Improvement in electrically induced biomass harvesting of Chlorella sp. MJ 11/11 for bulk biomass production

Oleaginous microalgae could be a promising feedstock for biodiesel production, but their small size, negative surface charge, and diluted suspended biomass create a hindrance in harvesting. In addition, the low value of biofuel makes existing harvesting technologies uneconomical. The aim of the present study was to lower the energy input and investigate the suitability of electroflocculation-sedimentation for harvesting the oleaginous microalga Chlorella sp. MJ 11/11. The Taguchi design of experiments was used to understand the degree of influence of different process parameters (current density, initial pH, biomass concentration, electrode distance, surface/volume ratio, and time) and response surface methodology to determine the suitable conditions for maximization of flocculation efficiency for harvesting using sacrificial ferritic stainless steel (type 430) electrode. Harvested biomass was analyzed by FTIR and SEM to identify the chemical reactivity of functional groups and morphological changes at their surface, respectively. According to the Taguchi analysis, the most influential process parameter was found to be current density followed by initial pH and flocculation time.
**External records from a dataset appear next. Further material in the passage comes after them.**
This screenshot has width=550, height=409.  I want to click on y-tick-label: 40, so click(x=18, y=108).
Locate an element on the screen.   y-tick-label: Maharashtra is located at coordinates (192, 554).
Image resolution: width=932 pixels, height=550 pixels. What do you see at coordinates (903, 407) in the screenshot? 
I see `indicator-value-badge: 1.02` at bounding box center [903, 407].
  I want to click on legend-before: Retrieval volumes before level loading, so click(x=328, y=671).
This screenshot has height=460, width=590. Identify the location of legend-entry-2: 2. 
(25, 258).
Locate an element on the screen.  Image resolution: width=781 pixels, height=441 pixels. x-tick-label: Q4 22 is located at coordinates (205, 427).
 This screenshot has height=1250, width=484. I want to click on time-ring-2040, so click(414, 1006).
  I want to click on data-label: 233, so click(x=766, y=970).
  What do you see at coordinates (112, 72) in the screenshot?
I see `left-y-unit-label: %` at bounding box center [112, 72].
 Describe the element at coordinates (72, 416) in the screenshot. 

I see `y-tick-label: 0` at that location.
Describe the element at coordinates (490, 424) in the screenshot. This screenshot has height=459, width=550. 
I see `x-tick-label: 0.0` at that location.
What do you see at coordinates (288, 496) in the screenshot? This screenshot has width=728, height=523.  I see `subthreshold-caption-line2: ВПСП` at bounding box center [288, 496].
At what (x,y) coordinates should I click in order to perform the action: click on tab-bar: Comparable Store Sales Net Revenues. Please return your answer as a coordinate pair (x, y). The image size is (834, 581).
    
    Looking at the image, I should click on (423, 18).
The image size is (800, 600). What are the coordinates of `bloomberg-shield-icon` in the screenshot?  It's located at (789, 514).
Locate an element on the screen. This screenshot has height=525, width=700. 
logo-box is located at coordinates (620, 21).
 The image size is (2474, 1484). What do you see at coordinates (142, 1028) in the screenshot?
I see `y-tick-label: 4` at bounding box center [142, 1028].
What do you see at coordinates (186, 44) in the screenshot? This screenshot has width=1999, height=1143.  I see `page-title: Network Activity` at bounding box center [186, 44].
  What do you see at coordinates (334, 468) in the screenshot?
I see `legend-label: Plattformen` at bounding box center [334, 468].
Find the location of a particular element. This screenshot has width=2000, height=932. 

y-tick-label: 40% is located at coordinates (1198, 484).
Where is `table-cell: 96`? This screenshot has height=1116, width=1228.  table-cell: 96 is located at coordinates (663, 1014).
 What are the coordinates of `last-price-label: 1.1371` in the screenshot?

A multi-parameter interaction study for the maximization of biomass recovery was performed using the response surface methodology. Under the most suitable conditions (current density 11 A m⁻², voltage 12 V, initial pH 6, electrode distance 4 cm, medium conductivity 2.52 mS cm⁻¹, and time 30 min), the maximum flocculation efficiency of 98%, sludge volume index (SVI) value of 91, and lowest energy consumption of 1.85 kWh kg⁻¹ or 1.81 kWh m⁻³ were observed. Thus, electro-harvesting with low energy consumption and high biomass removal can be applied as a promising method for efficient microalgal biomass harvesting.